» INPUT DATA:
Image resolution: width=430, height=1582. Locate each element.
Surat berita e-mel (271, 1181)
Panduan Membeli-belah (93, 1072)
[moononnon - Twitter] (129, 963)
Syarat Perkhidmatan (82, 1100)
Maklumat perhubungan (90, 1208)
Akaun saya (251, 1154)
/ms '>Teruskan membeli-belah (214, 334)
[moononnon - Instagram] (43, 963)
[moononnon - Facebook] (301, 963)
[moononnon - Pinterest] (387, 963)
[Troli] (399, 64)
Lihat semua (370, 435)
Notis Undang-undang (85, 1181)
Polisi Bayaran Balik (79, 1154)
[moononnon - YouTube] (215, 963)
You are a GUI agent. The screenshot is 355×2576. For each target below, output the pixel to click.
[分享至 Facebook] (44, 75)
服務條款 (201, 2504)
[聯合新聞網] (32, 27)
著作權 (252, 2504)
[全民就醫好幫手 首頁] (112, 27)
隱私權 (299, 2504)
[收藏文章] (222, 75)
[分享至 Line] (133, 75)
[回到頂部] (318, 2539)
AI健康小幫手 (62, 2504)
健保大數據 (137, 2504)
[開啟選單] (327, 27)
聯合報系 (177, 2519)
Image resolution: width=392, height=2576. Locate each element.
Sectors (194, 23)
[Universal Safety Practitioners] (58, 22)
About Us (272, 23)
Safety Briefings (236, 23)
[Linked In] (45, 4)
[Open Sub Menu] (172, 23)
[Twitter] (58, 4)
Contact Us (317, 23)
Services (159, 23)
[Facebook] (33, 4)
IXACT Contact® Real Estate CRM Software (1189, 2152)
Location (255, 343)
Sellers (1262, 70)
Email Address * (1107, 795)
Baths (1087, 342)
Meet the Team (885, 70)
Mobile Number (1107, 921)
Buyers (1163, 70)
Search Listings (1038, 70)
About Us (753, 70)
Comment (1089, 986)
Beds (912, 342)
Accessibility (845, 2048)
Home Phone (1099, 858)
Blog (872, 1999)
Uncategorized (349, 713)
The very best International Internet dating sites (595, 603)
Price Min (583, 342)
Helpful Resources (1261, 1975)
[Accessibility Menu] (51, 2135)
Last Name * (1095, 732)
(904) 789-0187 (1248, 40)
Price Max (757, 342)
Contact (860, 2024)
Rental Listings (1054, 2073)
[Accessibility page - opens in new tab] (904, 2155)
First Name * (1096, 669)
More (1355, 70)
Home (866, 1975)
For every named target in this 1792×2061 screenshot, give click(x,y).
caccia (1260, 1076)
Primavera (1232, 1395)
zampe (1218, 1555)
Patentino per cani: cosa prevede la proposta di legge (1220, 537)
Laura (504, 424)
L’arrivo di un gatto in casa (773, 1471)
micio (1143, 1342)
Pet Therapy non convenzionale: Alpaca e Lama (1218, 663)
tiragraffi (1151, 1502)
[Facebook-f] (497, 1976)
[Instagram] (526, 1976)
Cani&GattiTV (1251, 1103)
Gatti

» PROBLEM TO WORK ON: Show the lines where the word "resolution" appears in the entries.

» EXERCISE RESULT:
Image resolution: width=430, height=1582. Locate each element.
Image resolution: width=392, height=2576. Locate each element.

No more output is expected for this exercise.